Was ist besser als beim Realformat?

Hanack: Die zeitliche Flexibilität. Man ist nicht eine Woche durchgehend weg, sondern kann nebenbei seine Arbeiten weitermachen und sich die Präsenz am Tool entsprechend einteilen.

Schlappa: Die Verfügbarkeit der Daten ist 24 Stunden lang gewährleistet, sonst kann ich leider wenig Vorteile gegenüber der Präsenzveranstaltung ausmachen.

Gibt es etwas, das Sie vermisst haben?

Schlappa: Den persönlichen Kontakt und das Netzwerken am Stand, sowie bei den Abendveranstaltungen. Manchmal bekommt man den besten Draht zu neuen Partnern oder Forscherkollegen eben nur bei einem leckeren Kaffee und in einer ruhigen Minute am Keksbuffet.

Hanack: Ja, den persönlichen Kontakt und das gesamte Ambiente, die Stimmung. Es ist ja etwas Besonderes, wenn man an einem anderen Ort seine Arbeiten präsentiert und auch mit Leuten ins Gespräch kommt, die man vorher nicht auf dem Schirm hatte.

Wenn Sie im kommenden Jahr die Wahl hätten – wie würde die Messe stattfinden?

Hanack: Im realen Format – vor Ort.

Schlappa: Dazu muss die Lage der Pandemie klar sein. Ein analoges Format im klassischen Stil bevorzuge ich, da ich mich auf der Messe stets wohlgefühlt habe und viele Kontakte geknüpft und fruchtbare Gespräche geführt habe.
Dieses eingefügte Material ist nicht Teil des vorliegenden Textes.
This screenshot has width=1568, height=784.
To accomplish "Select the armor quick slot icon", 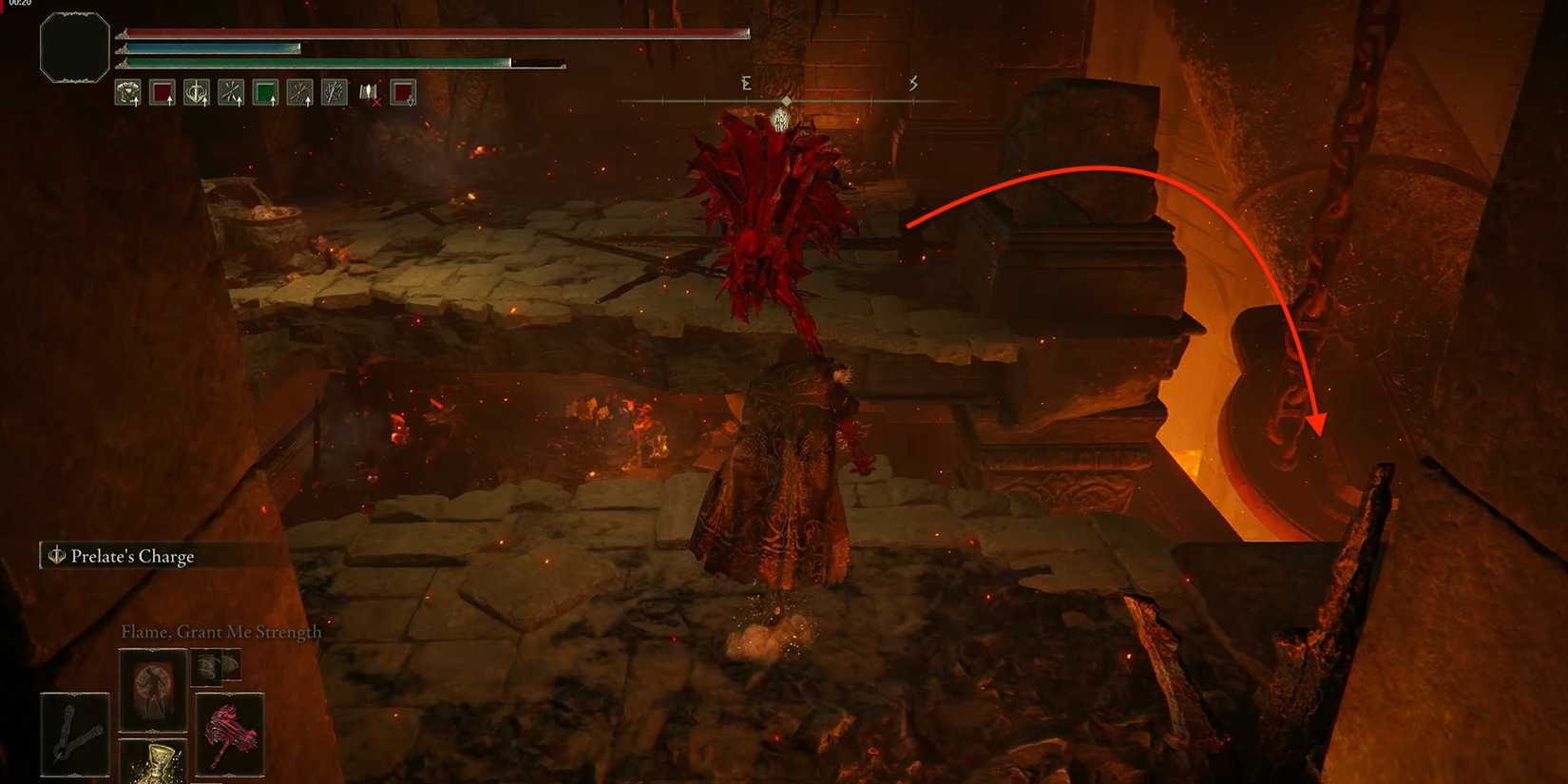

Allerdings ist die Gesundheit wichtiger und auch das digitale Format eine gut angepasste Alternative.

Vielen Dank!

Die Wissenschaftlerinnen

Prof. Dr. Katja Hanack studierte Biologie in Rostock und Berlin. Sie promovierte an der Universität Potsdam und leitete von 2008 bis 2014 die InnoProfile-Nachwuchsgruppe „Antikörpertechnologien. Seit 2015 ist sie Stiftungsprofessorin für Immuntechnologie.
E-Mail: katja.hanackuni-potsdamde

https://www.uni-potsdam.de/de/ibb-immuntechnologie/startseite

Stephanie Schlappa ist seit 2018 an der Universität Potsdam als wissenschaftliche Mitarbeiterin in der Inline Prozessanalytik von Polymerdispersionen tätig. Seit 2019 schreibt sie Ihre Doktorarbeit in der physikalischen Chemie am Zentrum für Innovationskompetenz innoFSPEC in Potsdam Golm. Neben der wissenschaftlichen Tätigkeit ist sie ebenfalls im Projekt der Innovativen Hochschule (www.inno-up.de) tätig und fördert den Wissenschaftstransfer von der Akademie heraus in die Gesellschaft.
E-Mail: stepschlappauni-potsdamde

https://www.uni-potsdam.de/de/innovative-hochschule/technologiecampus/aktuelles

Der Messeservice von Potsdam Transfer, der zentralen wissenschaftlichen Einrichtung für Gründung, Innovation, Wissens- und Technologietransfer an der Universität Potsdam, unterstützt die Präsentation von Forschungsergebnissen der Hochschule auf nationalen und internationalen Fachmessen – von der Wahl der Messe, über die Standgestaltung bis zum Messeauftritt. Dieser Service steht Forschungsgruppen aller Fachbereiche der Hochschule zur Verfügung.